JUAN GONZÁLEZ: And, James Bamford, could you talk about the reasoning and the context in which they created online profiles, Canary Mission did, for members of The Harvard Crimson’s editorial board, the student newspaper?

JAMES BAMFORD: Sure. Soon after October 7th, the attack, the student newspaper came out — well, there were about 33 organizations that supported a statement basically saying this all didn’t start on October 7th, these activities have been going on for a long time, the fighting between Israel and Palestine, with the Palestinians, obviously, being on the losing side of the war against them by the Israelis. So they were basically saying that, look, it didn’t just start on October 7.

Well, that created a storm of opposition. And almost immediately, almost all the people involved found themselves on Canary Mission, even people tangentially involved that happened to sign this letter. So, that’s how it works. You know, you want to intimidate these people into not being an activist. Then you create this blacklist and doxxing, that tells where they are and who they are, and basically creates a dossier of them on this list. And so —

AMY GOODMAN: Jim, didn’t that happen —

JAMES BAMFORD: — you don’t want to get on the list. You don’t — activists —

AMY GOODMAN: Didn’t that happen when The Harvard Crimson had an editorial supporting BDS, Boycott, Divestment and Sanctions?

JAMES BAMFORD: Exactly, yeah. That’s, you know, any — it’s not just at Harvard. It’s at schools all over the United States. And Harvard was one perfect example. When they had that student letter come out and it was published in The Harvard Crimson, a lot of people the who were on that, who signed that letter, ended up on the blacklist for Canary Mission. So, again, it’s a tool for intimidation. And a lot of times it works.

JUAN GONZÁLEZ: And who are some of the prominent American donors who are involved in funding this effort?

JAMES BAMFORD: Well, it’s very difficult to find that, because it’s secret who donates money to the organization, largely secret. There was a mistake some group made on a tax form. And what that showed was at least one of the groups was the Diller family in California. They’re one of the wealthiest families in California, billionaires. And they had donated $100,000 to the front organization of Canary Mission. It’s a thing called Megamot Shalom. It’s basically a front organization in Israel.

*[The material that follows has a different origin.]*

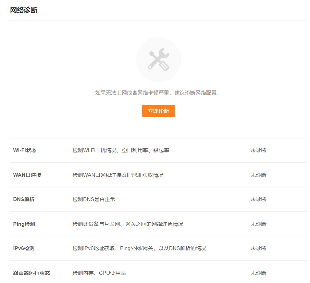The height and width of the screenshot is (283, 310).
Task: Click 未诊断 status for Wi-Fi状态
Action: pos(258,150)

And so, what they did was they donated $100,000 through the Jewish Community Federation of San Francisco. And then, from there, it went to another organization, the Central Fund for Israel, which is set up in New York, because if they send the money directly to Israel, they don’t get a tax advantage. So, by sending it through the sort of front organization, the Central Fund for Israel — or, Central Fund of Israel, in New York, then they get a tax advantage. And then the Central Fund of Israel just forwards the money to Megamot Shalom, the front organization for Canary Mission, and then it goes to Canary Mission.

And again, this was very difficult to figure out, because there are so many obstacles to trying to find out how the money actually goes from these wealthy individuals and organizations to this group in Israel. And so —

AMY GOODMAN: You’re saying the Canary Mission should have to sign up as a foreign agent?

JAMES BAMFORD: Well, yeah. I’m saying that the people who — first of all, this is a clandestine organization. It’s very secretive. It’s hidden behind a front company in — or, front organization in Israel, and it’s being used by the Israeli intelligence to find people that they could deny entry at the airport and deport and so forth. So, this is an organization that’s secret. It’s being used by the Israeli government to the detriment of American citizens. So, if you’re contributing to it, you could be considered a — contributing to a foreign entity, and you could be considered an agent of a foreign government.

So, those are issues that should be looked into. You know, I’ve been doing all these stories. I’ve talked to numerous FBI agents, and the FBI agents are fully in favor of actually taking cases. The problem is, once they try to bring these cases up the channels to the Justice Department, nothing ever happens.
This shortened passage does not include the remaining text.